(Work item):
Set down, character for character, everything in the records below from the line holding "At what coordinates" down to the line holding "You are a computer-use", and no other line.

(Input data):
━━━━━━━━━━━━━━━━━━━━━━━━━━━━━━

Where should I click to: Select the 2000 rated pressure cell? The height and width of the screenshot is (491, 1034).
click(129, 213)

━━━━━━━━━━━━━━━━━━━━━━━━━━━━━━

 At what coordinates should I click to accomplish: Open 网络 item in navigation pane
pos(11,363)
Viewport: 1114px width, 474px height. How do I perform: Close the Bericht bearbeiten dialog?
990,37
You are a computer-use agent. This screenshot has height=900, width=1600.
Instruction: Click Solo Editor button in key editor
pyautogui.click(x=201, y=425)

━━━━━━━━━━━━━━━━━━━━━━━━━━━━━━

(Solution to the problem):
 At what coordinates should I click to accomplish: Open 网络 item in navigation pane
pos(11,363)
Viewport: 1114px width, 474px height. How do I perform: Close the Bericht bearbeiten dialog?
990,37
You are a computer-use agent. This screenshot has height=900, width=1600.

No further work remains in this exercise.